17日の早朝に発表されたFOMCの政策内容はほぼ予想通り現状維持となりましたが、委員が予想する利上げ時期のドットプロットが前回よりもはるかに前倒しでの利上げを示唆していたことから市場はFRBが異常にタカ派的に動こうとしていると読みこむこととなり、ドルは多通貨に対して急激に上昇することとなりました。

ドル円で言いますと2023年末までに2回の利上げの可能性ということだけで110.824円まで吹き上げるのは流石にやりすぎで、18日には既に110円割れを何度か試す動きもでたことから週明けはどこまでこの高値を継続していけるのか、あるいはさらに上値を追うことができうるのかに市場の注目が集まることになりそうです。

ドル円は米株の動きにも注意

ドル円はFOMC後の東京タイムで久々に111円に迫る高値を記録し仲値以降もなかなか110.600円を下回らない底堅い動きを継続することとなりました。

ただ同日のロンドンタイム以降は下落をはじめ逆に110.400円に戻ることもできなくなり、18日には110円を割る場面も見られることとなりました。

しかし110円割れでは買い向かう向きも相当多く、一気に下落するとも思えない展開となって週末は110円台に戻して引けています。

テクニカル的には再度111円台を試しに行きそうにも見えますが、足もとの材料だけで7月の比較的ドルが低迷する相場の時間帯にさらに上値を追うことができるのかどうかは実際の相場を見て見極める必要がありそうです。

ただ下値も相当堅そうにはなってきており、下落してもせいぜい109円程度になる可能性は高そうです。

今回のFOMCの結果を受けたドル円の動きはこれまで大きく積みあがり過ぎたドルショートの巻き戻しが一変に出ただけという冷めた見方もあり、週明けの相場でそれを確かめることが重要になってきていることを感じさせられます。

また18日のNYタイムの相場でも見られたとおりFRBの要人がテーパリングなどについて積極的な発言をすれば短期的に相場は上昇するものの、米株が大きく下落しはじめると逆にドル円はそれにつられて下落するという動きも顕在化していますからチャート形状だけで上方向に動くと断定するのはいささか危険な状況です。

あくまでも上下双方向に動くことに対応できるようにしておきたいところです。

ドル円1時間足

ユーロドルは引き続き下方向に注意

Photo Reuters. http://a.msn.com/01/ja-jp/AAL8lO2?ocid=st

FOMCでドル円とともに下落に転じたユーロドルはFOMCの政策発表直後からドル円同様、ドル高にシフトしました。

ただユーロはその後、全く戻りが鈍い状況でドル円とは明らかに異なる動きを示現していることがわかります。

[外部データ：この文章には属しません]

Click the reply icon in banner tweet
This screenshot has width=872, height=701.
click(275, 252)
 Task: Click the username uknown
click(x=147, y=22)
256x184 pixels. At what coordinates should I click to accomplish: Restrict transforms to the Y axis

実は17日実質的にECBを動かしている戦略決定の中枢とされるレーン理事が9月9日のECB理事会までにパンデミック緊急購入プログラム・通称PEPPを簡単に終わらせるのは時期尚早という見方を示しています。

場合によってはECBのほうがFRBよりもテーパリングの開始が後になるのではないかといった見方が市場に広がりつつあることが対ドルでユーロの戻りを鈍くさせている可能性があるようです。

ユーロドル4時間足

市場は相当先の話であっても中央銀行が金融緩和を終了させようとする内容を示唆したたびに過剰に反応するようになっており、その中央銀行間のコントラストが通貨ペアの動きとして色濃く示現するようになってきています。

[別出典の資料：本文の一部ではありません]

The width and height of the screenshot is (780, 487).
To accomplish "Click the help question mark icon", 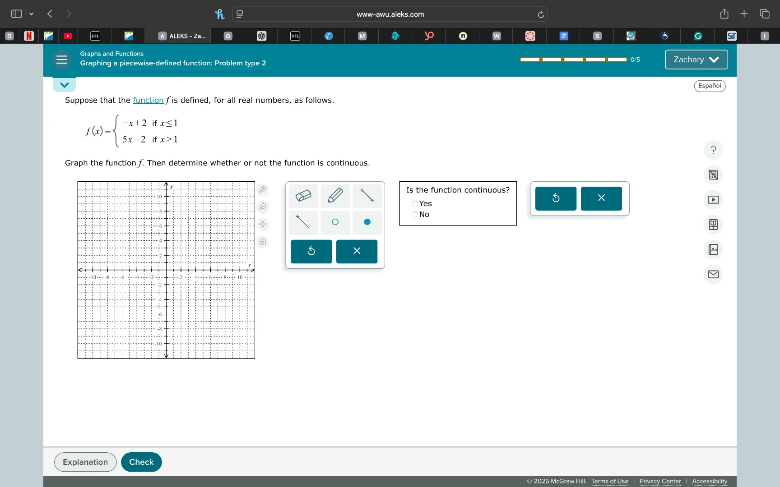I will (x=712, y=150).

そういう意味ではユーロドルはドルのほうがはるかに早く緩和を終了する可能性を市場が強く感じていることが足もとの動きを示現する強力なドライバーとなっているのは間違いなさそうで、市場に新たなドライバーが出現するまではこうした状況が続く可能性を考えておく必要がありそうです。

さらに英国では完全に新型コロナ感染が終焉を迎えたように見えたものの、直近では変異株の感染が再拡大しつつあり、これも対ドルでの上昇を抑止する材料につながっていることからドルは対主要通貨で強含む展開が続きそうな気配となっているようです。

シーズナルサイクルとの乖離具合のチェックも忘れずに

ドルインデックスのシーズナルサイクルとしては7月、8月は下落傾向になることが示されていますので、今年もここからこうした動きに回帰していくのか全く新たな動きを示現していくことになるのかについても注目が集まるところです。

Data EquityClock.com

さすがにFXはシーズナルサイクルだけ信用して売買するわけには行きませんが、季節的な実需の変動要因など我々が気が付かない材料が格納されていることは十分にありますので常にその差分がでるのかどうかはチェックしておくことが肝要になります。

昨年のように新型コロナ発生後にも関わらず株価が暴騰したような相場状況であってもドルインデックスは夏場にしっかり下落していたのが現実で、決して無視できない材料であるともいるのです。